2. Moving Upwards and Peering Back Down: A novel heuristic for neural processes
By indicating the body as the relevant unit for explaining various facets of cognition,
the brain was not forgotten. Instead, I sought to provide a novel entry point into
understanding neural processes. As a result, I began my exposition of place cell activity
by demonstrating the myriad ways that place cell phenomena are thoroughly indebted to
the organism’s embodied action and the details of the environment within which it is
situated. In other words, place cells and their respective place fields, which are rather
82
ubiquitously regarded as internal representations, were demonstrated to emerge through
action inasmuch as they are covariant with the organism’s action within a particular
environment.
After establishing this entry point into understanding the foundations of place cell
activity, it became necessary to complicate and broaden the picture. Ultimately, the
extent to which the endogenous activity of place cells can serve as representations that
feedback on the action of the organism and enhance its ability to learn, discriminate
between, and navigate within environments offered a novel conception for how to
understand representations within the framework of ecologically embodied cognition. In
order to enable the organism to perform the cognitive acts of spatial navigation and
spatial learning, place cells represent the environment by simulating action, or
endogenously generating the sequences of cell activity that have and would co-vary with
the organism’s embodied action. And secondly, place cells enable the rapid learning of
environments by endogenously generating patterns of activity that intend to predict the
way in which the organism’s action will continue to alter this activity. This ultimately
provided another example of reciprocal coupling—between the brain’s internal network
processes and the incoming stimuli from the action of the organism’s body.

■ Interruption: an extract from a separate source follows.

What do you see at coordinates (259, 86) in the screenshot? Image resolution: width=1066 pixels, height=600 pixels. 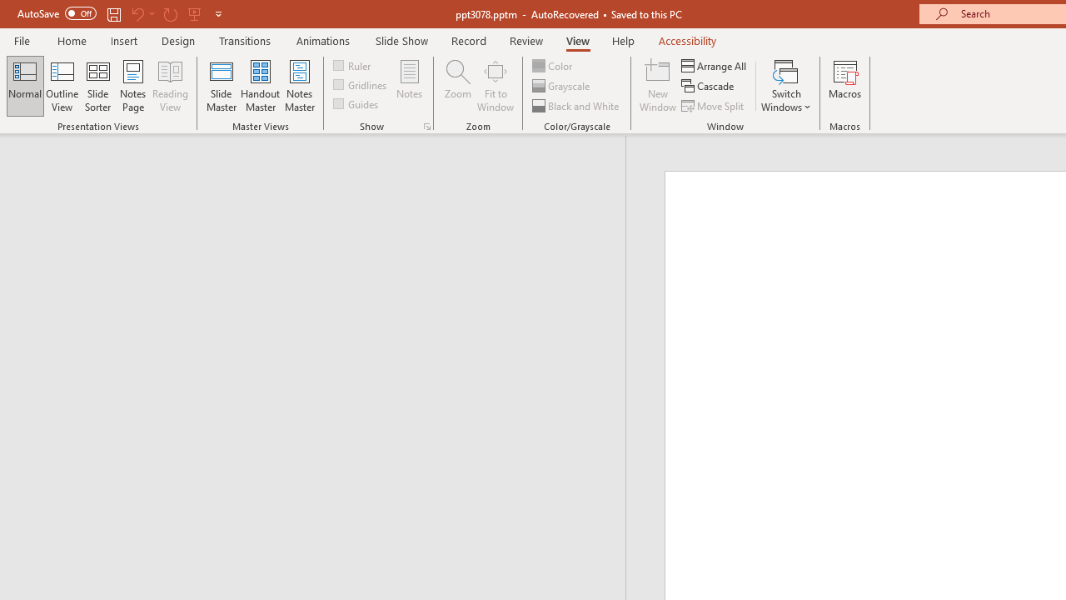 I see `'Handout Master'` at bounding box center [259, 86].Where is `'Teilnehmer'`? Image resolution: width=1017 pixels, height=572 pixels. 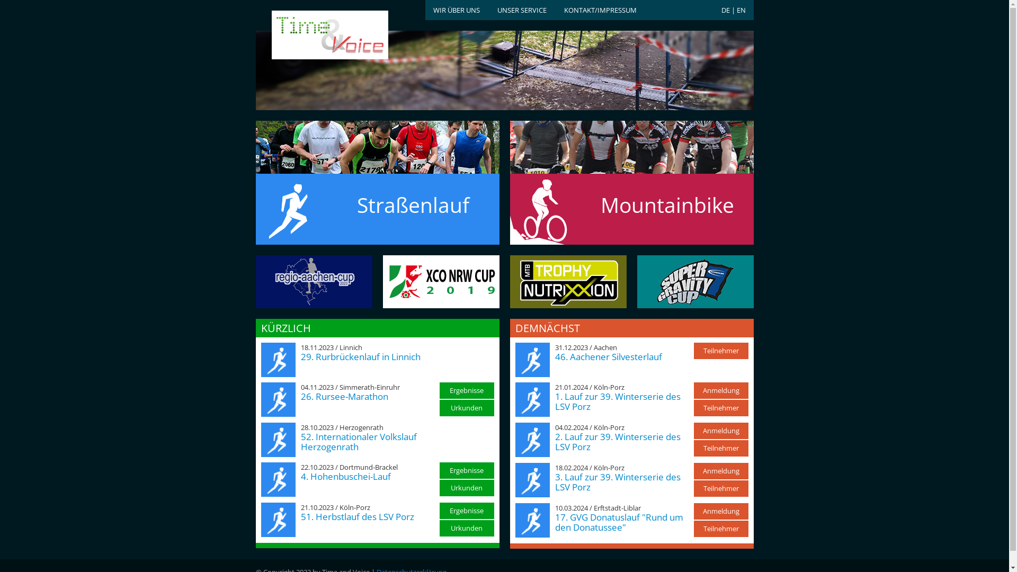
'Teilnehmer' is located at coordinates (721, 488).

Ultimately, this re-instated the central claim that to thoroughly understand the mind,
it is necessary to embrace non-linear processes that are happening at many levels. And of
course, non-linearity does not equate with cycles of input and output through the brain
regarded as a central processor. This approach is endemic to the computational
assumptions of traditional cognitive science. Instead, the non-linearity exemplified by the
brain’s internal processes in the context of embodied action is such that respective poles
of the linear oppositions presupposed by traditional cognitive science come to carry
83
within themselves the contents of their opposites—action is perception, perception is
action; mind is body, and body is mind. It was only through the body that the brain’s
internal processes of representation could be grasped as both indebted to action and
indispensible to it.
After repeatedly invoking the empty observation that the first neurons evolved to
coordinate action, it is my hope that this observation has been given substance in the
process of my exposition. Ultimately, the focus of this project has not been to offer an
exhaustive account of the bodily and neural contributions phenomena such as thought
or reflection, features we often equate with our ‘mind.’ Instead, by showing the centrality
of the body in cognitive action within an environment and, furthermore, the way in
which endogenous brain activity ultimately emerges from and is related two this
embodied activity, I hope to have pointed towards a valuable heuristic for inquiring into
the neural activity that underpins such phenomena. In short, I hope to have pushed the
field of cognitive science towards a more unified naturalism of mind.